- AIM OF THE TASK
Using the records below, copy out exactly the line that contains "Click the 尺寸 row label" and every line that follows it, up to and including the last, and no others.

Data items:
Start of Block

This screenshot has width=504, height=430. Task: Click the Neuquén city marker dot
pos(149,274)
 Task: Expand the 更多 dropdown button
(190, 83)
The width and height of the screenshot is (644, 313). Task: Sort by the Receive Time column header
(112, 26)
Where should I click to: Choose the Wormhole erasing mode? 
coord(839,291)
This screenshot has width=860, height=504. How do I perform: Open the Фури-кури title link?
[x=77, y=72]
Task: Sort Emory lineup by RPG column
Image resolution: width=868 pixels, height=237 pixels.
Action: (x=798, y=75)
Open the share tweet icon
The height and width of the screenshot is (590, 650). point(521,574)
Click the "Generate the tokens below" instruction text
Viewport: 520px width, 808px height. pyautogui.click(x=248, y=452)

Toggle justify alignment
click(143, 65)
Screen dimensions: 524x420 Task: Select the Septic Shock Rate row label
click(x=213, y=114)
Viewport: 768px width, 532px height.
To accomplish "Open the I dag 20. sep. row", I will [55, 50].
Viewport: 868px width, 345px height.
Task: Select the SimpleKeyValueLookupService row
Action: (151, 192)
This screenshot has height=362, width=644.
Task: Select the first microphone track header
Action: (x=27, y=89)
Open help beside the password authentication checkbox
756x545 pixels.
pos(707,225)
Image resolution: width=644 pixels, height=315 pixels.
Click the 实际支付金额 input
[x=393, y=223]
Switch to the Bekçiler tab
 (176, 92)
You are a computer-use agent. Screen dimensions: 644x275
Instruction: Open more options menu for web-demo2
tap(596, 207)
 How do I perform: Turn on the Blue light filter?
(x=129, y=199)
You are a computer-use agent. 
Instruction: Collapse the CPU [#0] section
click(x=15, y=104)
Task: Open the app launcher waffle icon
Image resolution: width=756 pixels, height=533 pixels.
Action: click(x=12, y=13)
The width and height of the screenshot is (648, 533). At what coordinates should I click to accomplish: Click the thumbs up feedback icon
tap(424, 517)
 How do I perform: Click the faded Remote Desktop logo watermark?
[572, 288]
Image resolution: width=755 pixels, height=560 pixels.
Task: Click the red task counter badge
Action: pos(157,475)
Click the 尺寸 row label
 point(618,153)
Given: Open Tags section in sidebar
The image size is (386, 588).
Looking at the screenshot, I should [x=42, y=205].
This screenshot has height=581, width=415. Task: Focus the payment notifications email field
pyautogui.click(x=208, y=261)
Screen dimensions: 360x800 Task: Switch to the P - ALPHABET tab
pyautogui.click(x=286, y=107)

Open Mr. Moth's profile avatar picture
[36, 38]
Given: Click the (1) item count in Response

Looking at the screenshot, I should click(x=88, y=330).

End of Block

- EXERCISE SOLUTION
Click the 尺寸 row label
 point(618,153)
Given: Open Tags section in sidebar
The image size is (386, 588).
Looking at the screenshot, I should [x=42, y=205].
This screenshot has height=581, width=415. Task: Focus the payment notifications email field
pyautogui.click(x=208, y=261)
Screen dimensions: 360x800 Task: Switch to the P - ALPHABET tab
pyautogui.click(x=286, y=107)

Open Mr. Moth's profile avatar picture
[36, 38]
Given: Click the (1) item count in Response

Looking at the screenshot, I should click(x=88, y=330).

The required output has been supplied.